Marco's patch has been committed to the Slurm version 16.05 code base in
this commit:
https://github.com/SchedMD/slurm/commit/70aafa68b19a1d6819f1823ebdc0c1c103f2c9b6
Thank you for your contribution.
On 2016-05-04 05:08, Marco Ehlert wrote:
Hi Vova,
some weeks ago I proposed a bug fix for this problem.

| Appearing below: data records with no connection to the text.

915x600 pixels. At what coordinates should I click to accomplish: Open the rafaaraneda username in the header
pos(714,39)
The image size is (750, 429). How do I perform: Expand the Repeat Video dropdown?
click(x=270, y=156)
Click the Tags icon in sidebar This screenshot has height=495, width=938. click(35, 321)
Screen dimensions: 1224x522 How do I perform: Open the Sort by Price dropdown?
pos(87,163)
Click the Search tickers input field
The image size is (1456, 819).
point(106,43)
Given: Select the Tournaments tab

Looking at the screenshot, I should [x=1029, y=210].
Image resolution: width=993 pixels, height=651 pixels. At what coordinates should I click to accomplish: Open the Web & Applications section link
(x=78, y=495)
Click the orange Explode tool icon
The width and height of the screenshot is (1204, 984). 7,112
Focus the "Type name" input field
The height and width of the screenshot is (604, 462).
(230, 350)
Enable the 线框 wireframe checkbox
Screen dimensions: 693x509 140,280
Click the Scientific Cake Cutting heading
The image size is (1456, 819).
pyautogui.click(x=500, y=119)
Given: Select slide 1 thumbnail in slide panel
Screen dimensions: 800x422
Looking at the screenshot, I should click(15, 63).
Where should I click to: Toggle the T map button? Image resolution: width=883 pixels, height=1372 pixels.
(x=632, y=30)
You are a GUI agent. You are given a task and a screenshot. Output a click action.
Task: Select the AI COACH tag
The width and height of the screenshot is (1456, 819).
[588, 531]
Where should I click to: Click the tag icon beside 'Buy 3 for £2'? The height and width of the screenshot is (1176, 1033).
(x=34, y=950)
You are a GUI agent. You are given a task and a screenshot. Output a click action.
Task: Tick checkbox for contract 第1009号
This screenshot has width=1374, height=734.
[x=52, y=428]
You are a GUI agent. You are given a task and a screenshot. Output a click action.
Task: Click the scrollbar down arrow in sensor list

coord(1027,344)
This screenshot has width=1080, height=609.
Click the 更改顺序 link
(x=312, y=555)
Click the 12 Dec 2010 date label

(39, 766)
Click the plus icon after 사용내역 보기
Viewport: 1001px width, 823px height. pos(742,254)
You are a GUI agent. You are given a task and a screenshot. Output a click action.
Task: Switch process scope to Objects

https://groups.google.com/forum/#!searchin/slurm-devel/marco$20ehlert/slurm-devel/CRsW-eiUfms/MI2aAL4UGwAJ
But this solves only half of the problem if you are using distinct
partitioning of cores like this:
NodeName=n[01-02] CPUs=20 Sockets=2 CoresPerSocket=10 ThreadsPerCore=1
Gres=gpu:4
PartitionName=gpu Nodes=n[01-02] Shared=NO MaxCPUsPerNode=4
PartitionName=cpu Nodes=n[01-02] Shared=NO MaxCPUsPerNode=16
and bind concrete cpu cores to GPU cards in gres.conf.
Didn't understand whether this is the configuration you are using, but
for me it is the case. Slurm does not manage the core maps for the two
distinct partitions on the same node correctly. At some point slurm
gets confused, I saw definitely wrong core_map/part_coremap variables.
That's why I decided not to use "CPUs" arguments in gres.conf but set
the core map in a prolog script depending on the partition choosen by
the job.
Job scripts are reading this core map and are then setting the taskset
by themselves.
Maybe it is not the best work around, but it is working to some
satisfaction at least.
It ends up in a difference between the picture of used/non-used cores
slurm has of and the actual core map in use. But it works anyway,
because the cores are correctly counted now.
Best,
Marco
On Wed, 4 May 2016, Vladimir Goy wrote:
Dear Developers, when I use MaxCPUsPerNode options in partition
definition with 2 GPU per node (defined in gres) and
SelectType=select/cons_res, Slurm allocate only one GPU
for job per node, another GPU is free, but Slurm can not allocate it
for jobs.
In man slurm.conf:
"MaxCPUsPerNode
Maximum number of CPUs on any node available to all
jobs from this parti-
tion. This can be especially useful to schedule GPUs.
For example a node
can be associated with two Slurm partitions (e.g.
"cpu" and "gpu") and the
partition/queue "cpu" could be limited to only a subset
of the node?s CPUs,
insuring that one or more CPUs would be available to
jobs in the "gpu" par-
tition/queue."
Can You help me? Why option MaxCPUsPerNode is not working correctly
with SelectType=select/cons_res?
Best Regards, Vova.
2016-04-20 14:20 GMT+10:00 Vladimir Goy <[email protected]>:
Dear developers,
I have found something looking like a bug in Slurm code (file
src/plugins/select/cons_res/job_test.c, _allocate_sc(...)).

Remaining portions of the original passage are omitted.